*** Block opens ***
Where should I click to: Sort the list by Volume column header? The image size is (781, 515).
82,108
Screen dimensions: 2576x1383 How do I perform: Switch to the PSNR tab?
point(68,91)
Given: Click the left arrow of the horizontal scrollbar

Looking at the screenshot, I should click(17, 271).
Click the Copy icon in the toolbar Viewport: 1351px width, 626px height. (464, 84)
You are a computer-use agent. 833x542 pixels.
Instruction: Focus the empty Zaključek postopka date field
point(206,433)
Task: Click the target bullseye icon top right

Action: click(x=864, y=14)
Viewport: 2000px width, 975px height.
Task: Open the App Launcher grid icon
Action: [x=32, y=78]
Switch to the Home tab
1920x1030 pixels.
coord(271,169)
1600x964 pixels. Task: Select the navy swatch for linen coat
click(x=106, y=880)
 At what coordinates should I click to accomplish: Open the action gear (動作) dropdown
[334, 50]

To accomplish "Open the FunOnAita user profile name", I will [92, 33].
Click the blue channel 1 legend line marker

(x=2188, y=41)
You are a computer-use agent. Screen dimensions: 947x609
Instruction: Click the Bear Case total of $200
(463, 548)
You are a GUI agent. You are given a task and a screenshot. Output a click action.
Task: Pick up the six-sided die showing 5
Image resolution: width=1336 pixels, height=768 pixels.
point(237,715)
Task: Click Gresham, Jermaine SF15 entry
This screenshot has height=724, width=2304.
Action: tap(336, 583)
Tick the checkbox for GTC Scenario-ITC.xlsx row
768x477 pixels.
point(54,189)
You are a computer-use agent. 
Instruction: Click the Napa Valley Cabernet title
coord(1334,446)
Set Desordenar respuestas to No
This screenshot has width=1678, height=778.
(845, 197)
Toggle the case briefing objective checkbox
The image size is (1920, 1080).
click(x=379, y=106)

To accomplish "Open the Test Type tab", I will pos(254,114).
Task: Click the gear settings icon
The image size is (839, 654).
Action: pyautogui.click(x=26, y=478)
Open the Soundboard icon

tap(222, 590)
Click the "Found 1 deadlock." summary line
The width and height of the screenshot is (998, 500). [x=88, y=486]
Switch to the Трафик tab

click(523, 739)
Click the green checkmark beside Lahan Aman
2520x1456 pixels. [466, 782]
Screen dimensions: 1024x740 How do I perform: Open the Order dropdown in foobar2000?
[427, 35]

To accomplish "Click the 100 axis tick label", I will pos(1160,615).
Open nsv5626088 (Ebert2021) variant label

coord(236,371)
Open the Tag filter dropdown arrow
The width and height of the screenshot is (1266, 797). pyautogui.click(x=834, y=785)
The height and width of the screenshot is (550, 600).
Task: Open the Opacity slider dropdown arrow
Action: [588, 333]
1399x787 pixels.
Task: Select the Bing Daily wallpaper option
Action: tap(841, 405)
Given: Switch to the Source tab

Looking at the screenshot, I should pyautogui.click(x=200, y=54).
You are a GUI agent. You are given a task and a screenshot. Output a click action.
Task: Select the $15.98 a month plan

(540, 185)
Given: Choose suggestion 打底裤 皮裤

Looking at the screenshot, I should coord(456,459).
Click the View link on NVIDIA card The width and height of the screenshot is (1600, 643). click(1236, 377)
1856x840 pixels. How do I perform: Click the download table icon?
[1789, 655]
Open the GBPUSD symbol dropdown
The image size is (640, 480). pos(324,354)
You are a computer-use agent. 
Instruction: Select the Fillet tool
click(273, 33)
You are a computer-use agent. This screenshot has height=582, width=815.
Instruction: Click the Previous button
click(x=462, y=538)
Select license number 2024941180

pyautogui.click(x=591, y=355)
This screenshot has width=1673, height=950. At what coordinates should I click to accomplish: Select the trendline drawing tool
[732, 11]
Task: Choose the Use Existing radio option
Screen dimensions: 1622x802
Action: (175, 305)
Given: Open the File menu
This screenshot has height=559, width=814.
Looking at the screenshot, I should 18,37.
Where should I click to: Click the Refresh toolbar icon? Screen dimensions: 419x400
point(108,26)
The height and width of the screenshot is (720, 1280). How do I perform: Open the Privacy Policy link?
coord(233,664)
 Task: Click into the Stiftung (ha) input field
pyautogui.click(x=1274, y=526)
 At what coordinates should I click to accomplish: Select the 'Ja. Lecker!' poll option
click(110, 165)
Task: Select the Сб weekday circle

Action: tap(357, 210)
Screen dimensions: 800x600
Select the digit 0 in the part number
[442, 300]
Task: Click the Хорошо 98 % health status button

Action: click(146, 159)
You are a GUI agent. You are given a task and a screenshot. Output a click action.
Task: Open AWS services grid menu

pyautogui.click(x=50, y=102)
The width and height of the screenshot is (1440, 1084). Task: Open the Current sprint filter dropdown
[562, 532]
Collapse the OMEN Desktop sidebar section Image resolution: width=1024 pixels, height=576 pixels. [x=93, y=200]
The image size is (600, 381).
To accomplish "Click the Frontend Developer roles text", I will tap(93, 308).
*** Block closes ***
## [About this task]
Word for word, return the entire listing above.

## [Solved exercise]
Where should I click to: Sort the list by Volume column header? The image size is (781, 515).
82,108
Screen dimensions: 2576x1383 How do I perform: Switch to the PSNR tab?
point(68,91)
Given: Click the left arrow of the horizontal scrollbar

Looking at the screenshot, I should click(17, 271).
Click the Copy icon in the toolbar Viewport: 1351px width, 626px height. (464, 84)
You are a computer-use agent. 833x542 pixels.
Instruction: Focus the empty Zaključek postopka date field
point(206,433)
Task: Click the target bullseye icon top right

Action: click(x=864, y=14)
Viewport: 2000px width, 975px height.
Task: Open the App Launcher grid icon
Action: [x=32, y=78]
Switch to the Home tab
1920x1030 pixels.
coord(271,169)
1600x964 pixels. Task: Select the navy swatch for linen coat
click(x=106, y=880)
 At what coordinates should I click to accomplish: Open the action gear (動作) dropdown
[334, 50]

To accomplish "Open the FunOnAita user profile name", I will [92, 33].
Click the blue channel 1 legend line marker

(x=2188, y=41)
You are a computer-use agent. Screen dimensions: 947x609
Instruction: Click the Bear Case total of $200
(463, 548)
You are a GUI agent. You are given a task and a screenshot. Output a click action.
Task: Pick up the six-sided die showing 5
Image resolution: width=1336 pixels, height=768 pixels.
point(237,715)
Task: Click Gresham, Jermaine SF15 entry
This screenshot has height=724, width=2304.
Action: tap(336, 583)
Tick the checkbox for GTC Scenario-ITC.xlsx row
768x477 pixels.
point(54,189)
You are a computer-use agent. 
Instruction: Click the Napa Valley Cabernet title
coord(1334,446)
Set Desordenar respuestas to No
This screenshot has width=1678, height=778.
(845, 197)
Toggle the case briefing objective checkbox
The image size is (1920, 1080).
click(x=379, y=106)

To accomplish "Open the Test Type tab", I will pos(254,114).
Task: Click the gear settings icon
The image size is (839, 654).
Action: pyautogui.click(x=26, y=478)
Open the Soundboard icon

tap(222, 590)
Click the "Found 1 deadlock." summary line
The width and height of the screenshot is (998, 500). [x=88, y=486]
Switch to the Трафик tab

click(523, 739)
Click the green checkmark beside Lahan Aman
2520x1456 pixels. [466, 782]
Screen dimensions: 1024x740 How do I perform: Open the Order dropdown in foobar2000?
[427, 35]

To accomplish "Click the 100 axis tick label", I will pos(1160,615).
Open nsv5626088 (Ebert2021) variant label

coord(236,371)
Open the Tag filter dropdown arrow
The width and height of the screenshot is (1266, 797). pyautogui.click(x=834, y=785)
The height and width of the screenshot is (550, 600).
Task: Open the Opacity slider dropdown arrow
Action: [588, 333]
1399x787 pixels.
Task: Select the Bing Daily wallpaper option
Action: tap(841, 405)
Given: Switch to the Source tab

Looking at the screenshot, I should pyautogui.click(x=200, y=54).
You are a GUI agent. You are given a task and a screenshot. Output a click action.
Task: Select the $15.98 a month plan

(540, 185)
Given: Choose suggestion 打底裤 皮裤

Looking at the screenshot, I should coord(456,459).
Click the View link on NVIDIA card The width and height of the screenshot is (1600, 643). click(1236, 377)
1856x840 pixels. How do I perform: Click the download table icon?
[1789, 655]
Open the GBPUSD symbol dropdown
The image size is (640, 480). pos(324,354)
You are a computer-use agent. 
Instruction: Select the Fillet tool
click(273, 33)
You are a computer-use agent. This screenshot has height=582, width=815.
Instruction: Click the Previous button
click(x=462, y=538)
Select license number 2024941180

pyautogui.click(x=591, y=355)
This screenshot has width=1673, height=950. At what coordinates should I click to accomplish: Select the trendline drawing tool
[732, 11]
Task: Choose the Use Existing radio option
Screen dimensions: 1622x802
Action: (175, 305)
Given: Open the File menu
This screenshot has height=559, width=814.
Looking at the screenshot, I should 18,37.
Where should I click to: Click the Refresh toolbar icon? Screen dimensions: 419x400
point(108,26)
The height and width of the screenshot is (720, 1280). How do I perform: Open the Privacy Policy link?
coord(233,664)
 Task: Click into the Stiftung (ha) input field
pyautogui.click(x=1274, y=526)
 At what coordinates should I click to accomplish: Select the 'Ja. Lecker!' poll option
click(110, 165)
Task: Select the Сб weekday circle

Action: tap(357, 210)
Screen dimensions: 800x600
Select the digit 0 in the part number
[442, 300]
Task: Click the Хорошо 98 % health status button

Action: click(146, 159)
You are a GUI agent. You are given a task and a screenshot. Output a click action.
Task: Open AWS services grid menu

pyautogui.click(x=50, y=102)
The width and height of the screenshot is (1440, 1084). Task: Open the Current sprint filter dropdown
[562, 532]
Collapse the OMEN Desktop sidebar section Image resolution: width=1024 pixels, height=576 pixels. [x=93, y=200]
The image size is (600, 381).
To accomplish "Click the Frontend Developer roles text", I will tap(93, 308).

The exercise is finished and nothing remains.